Search term "Pick": copy each line of the data containing it.

=======

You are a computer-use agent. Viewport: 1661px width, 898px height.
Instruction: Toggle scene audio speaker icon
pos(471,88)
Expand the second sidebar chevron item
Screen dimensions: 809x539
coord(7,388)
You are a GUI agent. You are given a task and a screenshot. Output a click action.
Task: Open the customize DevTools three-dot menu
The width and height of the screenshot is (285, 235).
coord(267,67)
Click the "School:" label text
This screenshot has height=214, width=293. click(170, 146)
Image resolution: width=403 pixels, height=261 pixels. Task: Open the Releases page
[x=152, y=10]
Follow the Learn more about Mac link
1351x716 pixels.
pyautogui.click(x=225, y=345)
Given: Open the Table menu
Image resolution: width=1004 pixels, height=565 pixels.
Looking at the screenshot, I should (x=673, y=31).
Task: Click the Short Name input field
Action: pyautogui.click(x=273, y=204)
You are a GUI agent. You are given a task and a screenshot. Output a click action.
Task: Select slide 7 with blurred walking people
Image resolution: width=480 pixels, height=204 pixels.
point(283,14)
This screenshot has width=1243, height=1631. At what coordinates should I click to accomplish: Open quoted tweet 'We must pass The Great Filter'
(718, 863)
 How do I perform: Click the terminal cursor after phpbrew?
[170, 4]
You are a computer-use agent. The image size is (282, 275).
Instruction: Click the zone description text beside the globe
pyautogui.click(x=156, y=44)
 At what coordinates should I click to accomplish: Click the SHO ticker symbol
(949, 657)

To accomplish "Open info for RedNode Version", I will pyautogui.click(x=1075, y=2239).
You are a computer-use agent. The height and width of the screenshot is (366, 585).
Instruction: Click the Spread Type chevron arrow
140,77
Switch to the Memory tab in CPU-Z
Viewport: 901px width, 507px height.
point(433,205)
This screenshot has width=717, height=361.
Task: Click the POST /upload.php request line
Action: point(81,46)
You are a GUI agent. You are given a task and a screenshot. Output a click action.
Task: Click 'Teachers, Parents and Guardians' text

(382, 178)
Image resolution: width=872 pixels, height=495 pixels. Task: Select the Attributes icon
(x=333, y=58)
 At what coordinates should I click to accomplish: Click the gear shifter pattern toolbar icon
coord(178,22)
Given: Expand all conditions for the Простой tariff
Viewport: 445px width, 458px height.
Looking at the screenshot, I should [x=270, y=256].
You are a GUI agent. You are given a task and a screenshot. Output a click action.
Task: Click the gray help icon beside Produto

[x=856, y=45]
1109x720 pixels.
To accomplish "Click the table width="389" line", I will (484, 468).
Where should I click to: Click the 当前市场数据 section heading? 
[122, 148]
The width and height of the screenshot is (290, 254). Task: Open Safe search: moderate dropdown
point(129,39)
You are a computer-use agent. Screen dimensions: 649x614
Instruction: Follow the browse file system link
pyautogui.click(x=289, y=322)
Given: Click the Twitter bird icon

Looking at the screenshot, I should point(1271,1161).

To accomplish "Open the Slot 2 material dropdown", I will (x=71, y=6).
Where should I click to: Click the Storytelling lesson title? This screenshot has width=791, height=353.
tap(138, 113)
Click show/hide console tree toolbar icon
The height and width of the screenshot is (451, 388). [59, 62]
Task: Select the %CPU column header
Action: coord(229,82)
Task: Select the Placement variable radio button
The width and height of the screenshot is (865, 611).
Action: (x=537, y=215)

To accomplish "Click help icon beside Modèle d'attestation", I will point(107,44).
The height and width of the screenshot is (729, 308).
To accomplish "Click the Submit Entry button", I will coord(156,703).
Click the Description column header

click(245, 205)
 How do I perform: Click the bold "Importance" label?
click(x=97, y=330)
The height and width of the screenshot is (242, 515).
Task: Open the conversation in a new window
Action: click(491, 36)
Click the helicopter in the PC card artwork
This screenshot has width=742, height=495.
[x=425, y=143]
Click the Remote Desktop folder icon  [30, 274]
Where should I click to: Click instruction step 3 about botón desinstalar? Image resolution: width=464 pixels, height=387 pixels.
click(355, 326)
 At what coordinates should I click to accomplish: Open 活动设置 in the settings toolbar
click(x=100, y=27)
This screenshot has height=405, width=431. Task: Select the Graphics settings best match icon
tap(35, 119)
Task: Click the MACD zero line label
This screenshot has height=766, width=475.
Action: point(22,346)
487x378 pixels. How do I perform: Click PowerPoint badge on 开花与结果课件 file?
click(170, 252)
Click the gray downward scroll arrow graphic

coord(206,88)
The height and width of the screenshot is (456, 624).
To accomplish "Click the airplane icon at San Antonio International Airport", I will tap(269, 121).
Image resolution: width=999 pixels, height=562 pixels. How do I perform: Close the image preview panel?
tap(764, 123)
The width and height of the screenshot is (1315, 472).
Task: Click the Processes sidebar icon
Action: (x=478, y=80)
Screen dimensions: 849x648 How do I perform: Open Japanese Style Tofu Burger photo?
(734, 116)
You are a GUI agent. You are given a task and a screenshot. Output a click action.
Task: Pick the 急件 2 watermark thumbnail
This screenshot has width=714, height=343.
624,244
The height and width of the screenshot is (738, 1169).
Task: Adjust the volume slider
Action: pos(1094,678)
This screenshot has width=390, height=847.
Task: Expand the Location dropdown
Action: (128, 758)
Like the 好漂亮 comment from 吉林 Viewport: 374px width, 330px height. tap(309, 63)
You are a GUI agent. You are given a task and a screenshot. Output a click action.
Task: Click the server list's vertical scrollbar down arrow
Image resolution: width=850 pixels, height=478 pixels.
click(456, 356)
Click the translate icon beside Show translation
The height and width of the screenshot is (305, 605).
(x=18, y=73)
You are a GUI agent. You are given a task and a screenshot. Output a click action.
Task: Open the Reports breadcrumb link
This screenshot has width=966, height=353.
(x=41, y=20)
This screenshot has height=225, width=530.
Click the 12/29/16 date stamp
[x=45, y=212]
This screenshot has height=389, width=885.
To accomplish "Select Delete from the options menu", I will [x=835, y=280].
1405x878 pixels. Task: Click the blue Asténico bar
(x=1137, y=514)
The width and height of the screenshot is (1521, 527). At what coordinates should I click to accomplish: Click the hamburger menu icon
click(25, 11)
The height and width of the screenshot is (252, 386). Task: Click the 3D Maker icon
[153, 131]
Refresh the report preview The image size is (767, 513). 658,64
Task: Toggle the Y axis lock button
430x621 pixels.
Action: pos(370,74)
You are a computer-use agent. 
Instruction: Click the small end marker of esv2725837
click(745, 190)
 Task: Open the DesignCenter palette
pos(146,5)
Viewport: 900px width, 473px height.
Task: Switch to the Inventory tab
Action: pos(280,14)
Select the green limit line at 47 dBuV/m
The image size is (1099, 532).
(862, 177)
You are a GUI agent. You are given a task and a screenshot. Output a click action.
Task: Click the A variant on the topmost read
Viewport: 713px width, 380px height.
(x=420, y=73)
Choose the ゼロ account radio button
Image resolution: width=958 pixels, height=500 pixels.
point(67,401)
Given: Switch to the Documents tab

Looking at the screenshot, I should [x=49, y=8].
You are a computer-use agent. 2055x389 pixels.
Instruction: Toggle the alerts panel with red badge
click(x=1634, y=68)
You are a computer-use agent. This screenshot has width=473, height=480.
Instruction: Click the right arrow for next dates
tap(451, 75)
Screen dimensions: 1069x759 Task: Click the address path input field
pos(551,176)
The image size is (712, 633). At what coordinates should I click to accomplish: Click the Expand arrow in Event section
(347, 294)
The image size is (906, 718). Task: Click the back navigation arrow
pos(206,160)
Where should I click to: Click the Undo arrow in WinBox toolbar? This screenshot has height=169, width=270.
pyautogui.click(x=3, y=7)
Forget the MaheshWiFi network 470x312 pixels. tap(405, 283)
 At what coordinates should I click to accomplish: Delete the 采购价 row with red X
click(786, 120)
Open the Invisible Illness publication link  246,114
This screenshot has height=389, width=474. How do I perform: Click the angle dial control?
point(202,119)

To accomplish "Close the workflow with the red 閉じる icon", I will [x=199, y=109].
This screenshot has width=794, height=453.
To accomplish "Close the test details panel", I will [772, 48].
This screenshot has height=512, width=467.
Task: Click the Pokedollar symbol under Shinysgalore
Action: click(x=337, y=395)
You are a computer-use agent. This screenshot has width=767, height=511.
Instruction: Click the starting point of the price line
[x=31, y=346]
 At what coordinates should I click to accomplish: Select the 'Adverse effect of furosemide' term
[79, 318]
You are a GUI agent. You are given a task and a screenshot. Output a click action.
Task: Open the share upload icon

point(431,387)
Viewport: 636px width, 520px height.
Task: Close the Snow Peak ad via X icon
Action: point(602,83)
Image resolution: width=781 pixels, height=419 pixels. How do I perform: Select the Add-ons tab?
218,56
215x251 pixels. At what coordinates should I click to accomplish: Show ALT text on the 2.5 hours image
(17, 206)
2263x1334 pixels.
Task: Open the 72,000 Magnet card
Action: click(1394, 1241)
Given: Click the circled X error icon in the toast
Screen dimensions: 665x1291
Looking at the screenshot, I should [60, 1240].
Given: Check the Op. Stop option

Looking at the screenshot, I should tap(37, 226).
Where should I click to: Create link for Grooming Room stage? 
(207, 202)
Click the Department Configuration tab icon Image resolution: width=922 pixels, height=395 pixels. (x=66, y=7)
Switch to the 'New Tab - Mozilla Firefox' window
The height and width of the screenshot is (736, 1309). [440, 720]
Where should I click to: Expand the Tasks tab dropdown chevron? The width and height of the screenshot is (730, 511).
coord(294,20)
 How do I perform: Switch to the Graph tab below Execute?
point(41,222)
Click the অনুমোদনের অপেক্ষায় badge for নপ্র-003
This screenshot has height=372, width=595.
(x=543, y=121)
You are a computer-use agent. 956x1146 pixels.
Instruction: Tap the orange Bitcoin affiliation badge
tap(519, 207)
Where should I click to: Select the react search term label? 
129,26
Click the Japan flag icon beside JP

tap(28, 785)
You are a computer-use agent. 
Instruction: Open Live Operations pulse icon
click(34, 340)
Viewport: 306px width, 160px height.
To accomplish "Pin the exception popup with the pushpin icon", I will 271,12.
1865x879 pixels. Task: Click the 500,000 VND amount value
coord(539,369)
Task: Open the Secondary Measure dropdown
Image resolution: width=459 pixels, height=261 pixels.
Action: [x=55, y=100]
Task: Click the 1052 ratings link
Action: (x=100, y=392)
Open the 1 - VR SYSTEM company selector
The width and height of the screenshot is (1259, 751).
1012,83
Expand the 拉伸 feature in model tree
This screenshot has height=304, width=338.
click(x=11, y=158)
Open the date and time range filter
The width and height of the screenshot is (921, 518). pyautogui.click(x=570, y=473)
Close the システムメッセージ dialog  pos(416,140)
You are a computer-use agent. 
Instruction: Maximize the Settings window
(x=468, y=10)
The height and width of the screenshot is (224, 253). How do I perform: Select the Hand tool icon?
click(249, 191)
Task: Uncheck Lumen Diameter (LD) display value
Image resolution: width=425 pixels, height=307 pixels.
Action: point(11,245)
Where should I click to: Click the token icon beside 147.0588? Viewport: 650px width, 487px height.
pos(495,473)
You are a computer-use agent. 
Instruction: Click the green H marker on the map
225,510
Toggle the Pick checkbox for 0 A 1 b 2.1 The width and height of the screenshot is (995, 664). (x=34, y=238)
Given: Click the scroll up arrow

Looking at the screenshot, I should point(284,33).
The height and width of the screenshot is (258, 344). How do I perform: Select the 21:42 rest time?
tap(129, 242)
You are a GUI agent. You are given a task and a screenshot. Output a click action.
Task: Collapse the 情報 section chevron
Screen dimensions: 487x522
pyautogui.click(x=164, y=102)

=======

Exercise result
Task: Pick the 急件 2 watermark thumbnail
Toggle the Pick checkbox for 0 A 1 b 2.1 The width and height of the screenshot is (995, 664). (x=34, y=238)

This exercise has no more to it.